The Role
• We are looking for an Applied AI Engineer/Scientist to build, evaluate, and continuously improve clinical AI agents and supervised ML Models.
• You will work at the intersection of software engineering, LLM systems, evaluation, model improvement, and deep healthcare workflow understanding. Your job is to turn frontier model capability into reliable production behavior: agents that read complex medical records, use the right clinical and coding context, call the right tools, produce auditable outputs, and improve from real-world failures.
• You will be embedded in hard healthcare problems - clinical documentation integrity, medical coding, denial prevention, appeals, revenue cycle workflows, and payer logic - and will own the loop from problem framing to agent design, evaluation, deployment, trace analysis, and ongoing improvement.
• The ideal candidate is a strong engineer who thinks like an applied scientist: rigorous about measurement, comfortable with ambiguity, excited by messy real-world data, and motivated by closing the gap between impressive demos and dependable production systems.
What You'll Do
• Design, build, and iterate on agentic AI systems for complex healthcare workflows, including documentation, coding, denial management, appeals, and revenue cycle automation.
• Develop long-horizon agent behavior across context construction, retrieval, tool use, memory, routing, verification, escalation, and human-in-the-loop review.
• Define what "good" looks like for clinical agents end-to-end, translating expert workflows into specifications, rubrics, gold standards, test cases, and clinically meaningful success criteria.
• Build rigorous evaluation and feedback loops using expert review, production logs, model outputs, and benchmarks to measure performance, regressions, edge cases, safety, reliability, provenance quality, and business impact.
• Prototype new AI capabilities from 0 1, then harden them into reliable, explainable, auditable production systems with clear contracts, monitoring, evidence, rationale, and performance gates.

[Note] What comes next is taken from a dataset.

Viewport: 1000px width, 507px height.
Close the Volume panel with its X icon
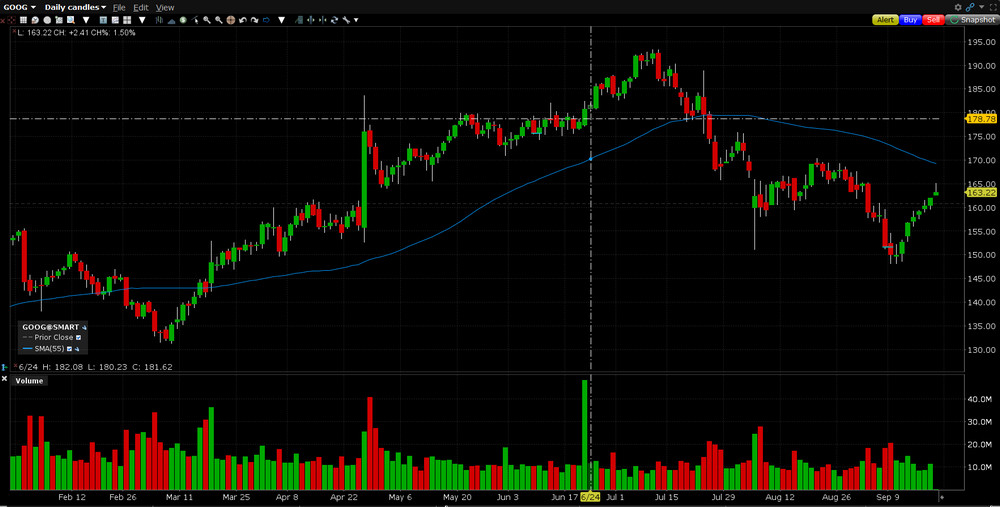click(x=4, y=379)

• Partner with research and ML engineering teams on model selection, fine-tuning, reward modeling, distillation, synthetic data, post-training, and internal AI infrastructure, including instrumentation, experiment tracking, benchmarking, prompt/version management, and reproducible evaluation.
What Makes This Role Different
• Most AI roles are either too research-heavy or too product-light. This role sits in the middle.
• You will not only write prompts or run experiments. You will own whether an agent actually works in production. That means understanding the workflow, designing the system, building the evals, inspecting failures, improving the agent, and proving that the improvement matters.
The right person will be excited by questions like:
• What context does this agent need to make the right decision?
• How do we know the output is clinically and operationally correct?
• Which failures are prompt problems, retrieval problems, model problems, tool problems, or product-spec problems?
• How do we turn expert feedback into a better benchmark or training set?
• When should we use prompting, RAG, rules, fine-tuning, reward modeling, or a different architecture?
• How do we make agent outputs auditable enough for clinical and operational review?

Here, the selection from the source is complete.